Dreimal schwer erbrochen, hohes Fieber, alles tut weh: So schilderten Eltern das Krankheitsbild gegenüber unserer Redaktion. „Seit Montagabend geht es bergauf“, so eine Mutter. Eine andere: „Fieber ist weg und Essen bleibt drin. Nur der Kreislauf will noch nicht.“ Laut Daniela Damm berichteten die Betroffenen von ähnlichen Symptomen. „Erfreulich ist, dass viele Betroffene wieder gesund bzw. auf dem Wege der Besserung sind.“

Meldungen werden an Gesundheitsamt weitergeleitet

Bei den 240 Meldungen handele es sich „um die Zahl der Meldungen, die telefonisch und per E-Mail eingegangen sind“, so die Stadt in einer Mitteilung am Dienstagnachmittag. „Die Zahl ist als vorläufig zu betrachten, da noch nicht alle Anrufe beantwortet werden konnten. Mittlerweile gehen aber kaum noch Meldungen ein“, so Daniela Damm, kaufmännische Betriebsleiterin des Naturbades.

„Die eingegangenen Meldungen werden an das Gesundheitsamt des Kreises Coesfeld weitergeleitet“, teilte Damm weiter mit. Das Gesundheitsamt und die Stadt Olfen arbeiteten weiter eng zusammen. 

Laborergebnisse stehen noch aus

Bei den Proben, von denen man sich wertvolle Erkenntnisse verspricht, handelt es sich aber nicht um die Proben aus dem Wasser des Freibades. Die würden zwar parallel auch untersucht, aber in erster Linie hoffe man auf Erkenntnisse aus den Stuhlproben erkrankter Kinder.

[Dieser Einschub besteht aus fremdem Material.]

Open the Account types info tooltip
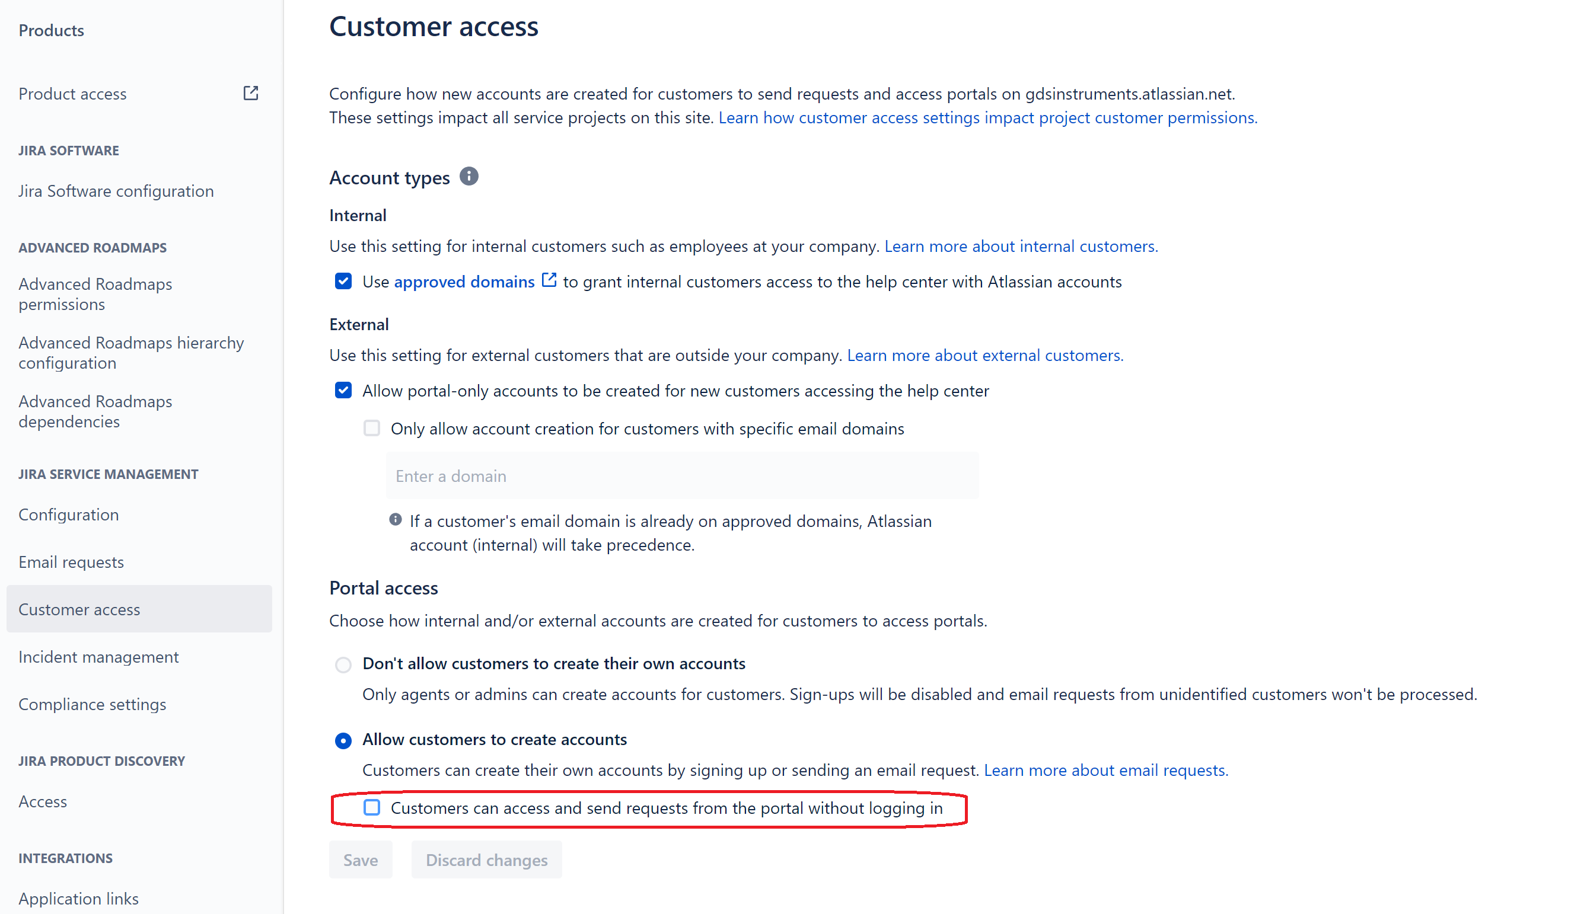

Diese wurden von den Ärzten am Montag und Dienstag eingeschickt, soweit vorhanden. „Wenn daraus Ergebnisse vorliegen, kann man erst gezielt weiter suchen“, Dr. Heinrich Völker-Feldmann, Leiter des Gesundheitsamtes und selbst Mediziner.

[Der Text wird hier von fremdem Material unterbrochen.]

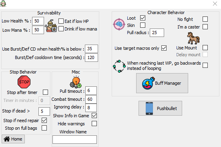The height and width of the screenshot is (147, 221).
Task: Enable Drink if low mana
Action: coord(61,29)
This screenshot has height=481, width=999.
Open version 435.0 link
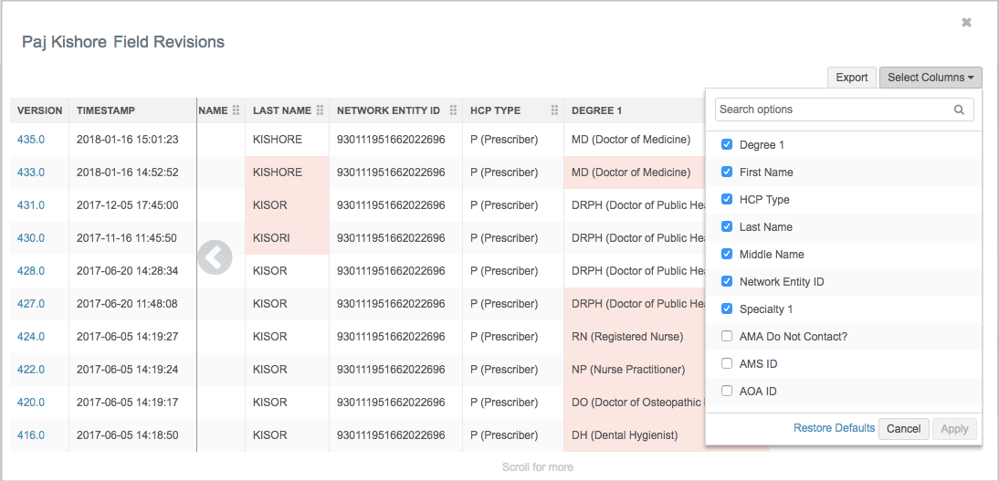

Suche nach dem Erreger in Zusammenarbeit mit der Stadt

Die Wasserprobe habe diesbezüglich keine richtige Aussagekraft. „Wir suchen bei der Wasserprobe ja nicht nach einem speziellen Erreger“, erklärte er. „Nur wenn wir gezielt suchen, kommen wir da weiter“, so der Arzt. Bis dahin könne aber nichts weiter passieren: „Das liegt daran, dass wir zusammen mit der Stadt schnell reagiert haben: Die offenbar entscheidende Kontaktquelle haben wir damit unterbunden.“ Ob es sich dabei um das Wasser des Schwimmbades, das des Naturspielplatzes davor oder eine mögliche Verunreinigung am Imbiss war, ist offen.

„Wir stehen immer im Austausch, von Anfang an“, so Heinrich Völker-Feldmann. „Wir haben die Hygiene-Aufsicht im Kreis Coesfeld, werden die Ergebnisse gemeinsam mit der Stadt Olfen auswerten und die Konsequenzen gemeinsam beschließen.“ Bis dahin steht in jedem Fall fest: Das Bad bleibt – auch bei gutem Wetter – zur Vorsicht geschlossen. Ob es in diesem Jahr noch mal öffnet, steht nicht fest.

Das Schwimmwasser im Naturbad Olfen wird alle 14 Tage ohnehin einer großen Probe unterzogen, die in einem Labor untersucht wird – häufiger als bei konventionellen Schwimmbädern, in denen Chemie als Wasserzusatz eingesetzt wird. Dort nimmt der Badbetreiber dafür häufiger selbst Wasserproben. Die untersucht er aber nur auf den Chlorgehalt. Ist der hoch genug, können Keime sich nicht ausbreiten, sondern werden sogar abgetötet.